Physical Health & Severe Mental Illness

People with severe mental illness (SMI) face health inequalities and live on average 15 to 20 years less than the general population. They are less likely to have their physical health needs met, including identification of health concerns and appropriate, timely screening and treatment.

People with SMI are three times more likely to smoke, have double the risk of obesity and diabetes and a higher risk of cardiovascular issues. The shorter life expectancy is due to the lack of support, including health information and prevention interventions, gaps in training and a lack of confidence in the workforce to carry out the physical health checks. The lack of integration and clarity of responsibility between primary and secondary care, and physical and mental health services all contribute to the health inequality.

NHS England’s LTP sets out an objective to ensure that by 2023/24, a total of 390,000 people with SMI will receive a physical health check.

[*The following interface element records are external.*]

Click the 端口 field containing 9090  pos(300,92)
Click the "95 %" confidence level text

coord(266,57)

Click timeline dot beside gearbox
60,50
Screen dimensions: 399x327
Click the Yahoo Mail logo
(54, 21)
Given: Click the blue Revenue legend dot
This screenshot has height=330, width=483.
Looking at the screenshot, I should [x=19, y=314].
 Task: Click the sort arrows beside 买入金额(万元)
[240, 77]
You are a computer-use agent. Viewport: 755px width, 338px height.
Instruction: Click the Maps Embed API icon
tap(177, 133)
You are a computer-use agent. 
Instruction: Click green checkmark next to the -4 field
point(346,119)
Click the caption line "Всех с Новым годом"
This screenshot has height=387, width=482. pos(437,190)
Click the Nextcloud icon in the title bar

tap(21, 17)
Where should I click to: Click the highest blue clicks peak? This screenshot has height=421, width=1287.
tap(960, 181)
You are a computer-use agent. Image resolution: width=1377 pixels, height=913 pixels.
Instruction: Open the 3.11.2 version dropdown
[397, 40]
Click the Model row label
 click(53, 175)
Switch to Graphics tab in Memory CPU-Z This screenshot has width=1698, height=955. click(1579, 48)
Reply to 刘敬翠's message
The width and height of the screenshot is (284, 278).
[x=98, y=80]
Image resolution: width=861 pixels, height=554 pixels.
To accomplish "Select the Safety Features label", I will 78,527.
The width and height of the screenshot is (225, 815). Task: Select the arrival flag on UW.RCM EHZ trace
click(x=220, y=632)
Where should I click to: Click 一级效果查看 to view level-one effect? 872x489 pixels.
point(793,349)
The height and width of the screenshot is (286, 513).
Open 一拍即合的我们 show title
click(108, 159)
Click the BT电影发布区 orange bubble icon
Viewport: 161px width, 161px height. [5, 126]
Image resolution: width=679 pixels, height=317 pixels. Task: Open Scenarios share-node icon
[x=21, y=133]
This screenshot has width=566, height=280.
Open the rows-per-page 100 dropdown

To deliver this in Greater Manchester we have/are:

  • Mobilised innovative models of care to improve access for SMI patients and their physical health checks.  These models involve engagement workers and secondary care staff working into Primary Care proactively supporting people with SMI to receive their annual physical health check and facilitating and signposting onwards to other appropriate services and providing a holistic approach to care.
  • Encouraging innovative models of delivery through PCNs, for example holistic SMI health check events being carried out by some PCNs.  A key strength in GM is we are not being prescriptive about delivery of SMI health checks but instead, supporting primary care/PCNs to find what works best for them based on their own individual geography, practice populations and relationships.
  • Utilising principles of Making Every Contact Count whereby we are encouraging primary and secondary care to think about physical health whenever the individual patient touches the health service, irrespective of whether it is for a mental health of physical health need at that specific point in time.
  • Deployed point of care testing to support physical health checks in non-clinical setting closer to people’s homes
  • Sharing examples of best practices across primary and secondary care to better improve services and for people with SMI.